The imperative account is crafted to handle both of these differences. I say "Close the door!" to get you moving. You may have no idea why I've said it; importantly, that doesn't really matter. You just need to know what to do. So too with pains, I argue: your body wants to get you to do things, and the commands it issues don't carry any details about why.

You say that “pain is not a symptom, it is part of the cure”. Would you expand on this? How would I know that my body commands the right cure for me?

In ordinary circumstances, pains play a vital role. Pains keep you from doing things that would injure yourself, and they keep you recuperating after you have been hurt. The latter is arguably the more important function. As I discuss in the book, people born without the ability to feel pain usually die young. But it's not serious injury that does them in—it's that the wear and tear of day to day life never really heals, and eventually overwhelms them. When you need to protect your body, pain tries its hardest to make you do so. That's good, because otherwise we'd be inclined to push ourselves at the expense of our health. I think the same is also true of most bodily sensations— hunger commands us to eat, thirst to drink, and so on.

The pain system is adaptive, and evolutionarily old. But it can also go wrong. Not all pains are actually worth listening to; even a well-functioning pain system makes many mistakes. Treating pains as mandatory commands also sheds light on the problem cases. Even if I know my ankle pain is mistaken—that it's merely caused by a pinched nerve in my hip, say—I still can't avoid taking bodily commands seriously. I think this ultimately sheds light on some of the especially bad features of chronic pain.
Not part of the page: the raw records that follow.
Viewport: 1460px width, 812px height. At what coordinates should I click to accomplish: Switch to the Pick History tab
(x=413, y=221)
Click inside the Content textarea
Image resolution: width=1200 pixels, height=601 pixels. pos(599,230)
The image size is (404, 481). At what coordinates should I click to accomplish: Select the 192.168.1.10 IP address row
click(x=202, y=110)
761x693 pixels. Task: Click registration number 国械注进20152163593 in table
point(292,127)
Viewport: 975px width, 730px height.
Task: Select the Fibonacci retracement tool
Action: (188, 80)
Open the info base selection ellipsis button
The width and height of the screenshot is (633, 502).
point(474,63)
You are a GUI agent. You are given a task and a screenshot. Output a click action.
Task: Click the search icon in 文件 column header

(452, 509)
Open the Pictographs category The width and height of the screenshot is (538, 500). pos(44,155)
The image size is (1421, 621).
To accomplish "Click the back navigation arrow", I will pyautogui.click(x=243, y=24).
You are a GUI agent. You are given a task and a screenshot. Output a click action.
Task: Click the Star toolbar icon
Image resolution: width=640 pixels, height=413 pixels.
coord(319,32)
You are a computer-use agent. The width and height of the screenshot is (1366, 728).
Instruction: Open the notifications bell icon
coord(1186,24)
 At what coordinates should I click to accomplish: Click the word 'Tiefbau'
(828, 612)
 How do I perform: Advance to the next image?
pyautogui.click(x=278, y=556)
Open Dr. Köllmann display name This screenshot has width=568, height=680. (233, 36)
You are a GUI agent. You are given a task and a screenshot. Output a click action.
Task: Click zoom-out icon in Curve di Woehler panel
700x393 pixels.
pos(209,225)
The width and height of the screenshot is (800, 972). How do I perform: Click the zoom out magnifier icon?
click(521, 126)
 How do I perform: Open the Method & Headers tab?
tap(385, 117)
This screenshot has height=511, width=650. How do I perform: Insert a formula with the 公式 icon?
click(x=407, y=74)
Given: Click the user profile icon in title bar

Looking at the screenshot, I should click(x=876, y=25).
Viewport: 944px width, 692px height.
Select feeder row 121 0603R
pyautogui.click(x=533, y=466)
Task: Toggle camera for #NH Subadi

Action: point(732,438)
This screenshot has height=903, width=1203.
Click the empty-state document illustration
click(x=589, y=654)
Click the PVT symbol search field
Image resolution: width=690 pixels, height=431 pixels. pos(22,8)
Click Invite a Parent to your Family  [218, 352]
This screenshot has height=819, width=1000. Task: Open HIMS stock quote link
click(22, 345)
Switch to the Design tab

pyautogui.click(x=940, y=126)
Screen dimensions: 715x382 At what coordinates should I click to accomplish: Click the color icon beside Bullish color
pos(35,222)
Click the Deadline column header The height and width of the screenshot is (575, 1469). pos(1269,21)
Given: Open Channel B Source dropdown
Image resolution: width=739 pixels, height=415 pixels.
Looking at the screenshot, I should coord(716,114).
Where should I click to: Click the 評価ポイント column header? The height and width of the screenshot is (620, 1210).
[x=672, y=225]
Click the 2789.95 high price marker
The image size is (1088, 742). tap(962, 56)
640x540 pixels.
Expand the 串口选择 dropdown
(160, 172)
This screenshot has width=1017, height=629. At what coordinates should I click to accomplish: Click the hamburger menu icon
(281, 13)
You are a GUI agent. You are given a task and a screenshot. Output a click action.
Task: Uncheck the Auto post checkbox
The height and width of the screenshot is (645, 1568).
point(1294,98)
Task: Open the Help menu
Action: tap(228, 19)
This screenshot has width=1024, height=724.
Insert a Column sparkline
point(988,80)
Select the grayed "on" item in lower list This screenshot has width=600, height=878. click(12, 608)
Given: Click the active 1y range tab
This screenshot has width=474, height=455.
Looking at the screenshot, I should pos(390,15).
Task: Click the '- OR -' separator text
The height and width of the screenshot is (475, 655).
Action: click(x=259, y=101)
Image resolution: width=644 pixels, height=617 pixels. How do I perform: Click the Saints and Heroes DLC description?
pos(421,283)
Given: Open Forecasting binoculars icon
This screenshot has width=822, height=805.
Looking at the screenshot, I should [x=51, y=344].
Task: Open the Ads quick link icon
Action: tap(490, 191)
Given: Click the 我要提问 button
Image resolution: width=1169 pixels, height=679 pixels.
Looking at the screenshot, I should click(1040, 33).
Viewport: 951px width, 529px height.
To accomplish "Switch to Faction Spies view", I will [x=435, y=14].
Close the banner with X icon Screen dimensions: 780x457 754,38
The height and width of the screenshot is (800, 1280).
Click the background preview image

A good part of the book is devoted to explaining the relationship between pain and suffering. Why is that distinction so important?

Sometimes we speak of being painfully hungry, painfully tired, or painfully lonely. We usually distinguish these from bodily pains or physical pains. It's not obvious what all of these states have in common, and philosophers have tied themselves up in knots on the question. I think the key is to distinguish them: into pain proper (which is what the book is about), and suffering, which is a feeling that can qualify many other feelings. The two do different things. Pain motivates you to protect your body. Suffering motivates you to get rid of pain. That might include actions which would eliminate pain but not the underlying problem (like taking morphine). Conversely (and more controversially), I think that pains usually but not inevitably make you suffer. That's because bodily commands aren't intrinsically bad. That's sometimes taken as a reason to dislike the imperative theory. Carefully distinguishing pain and suffering, and talking about why pains are usually bad, is an important part of the defense.

Pain asymbolia, a pathological condition where patients claim to feel pain and yet they are indifferent to it, appears to be a counterexample to the imperative theory of pain. Is it possible to explain pain asymbolia in a way that is compatible with imperativism?

Yes, I think so. Asymbolia and related cases of non-motivating pains (such as so-called "morphine pain" and schizophrenic dissociation) are the biggest challenge to the imperative theory. I think that if you look carefully at these cases, you find a curious common feature: patients are not just indifferent to pains, but to any threats to their body. I suggest that what's gone wrong in asymbolia, is actually a more profound failure: asymbolics no longer accept the body as an authority whose commands they must obey. That's not something we can just choose to do in ordinary life, and for good reason! Drugs and damage might well provoke such a breakdown, and the experience is always like a dissociation from your body and what it's telling you. That lets me preserve the imperative account. Pains are always imperatives, even when we dissociate from them. Under rare circumstances, though, we may cease to be moved by our body's commands.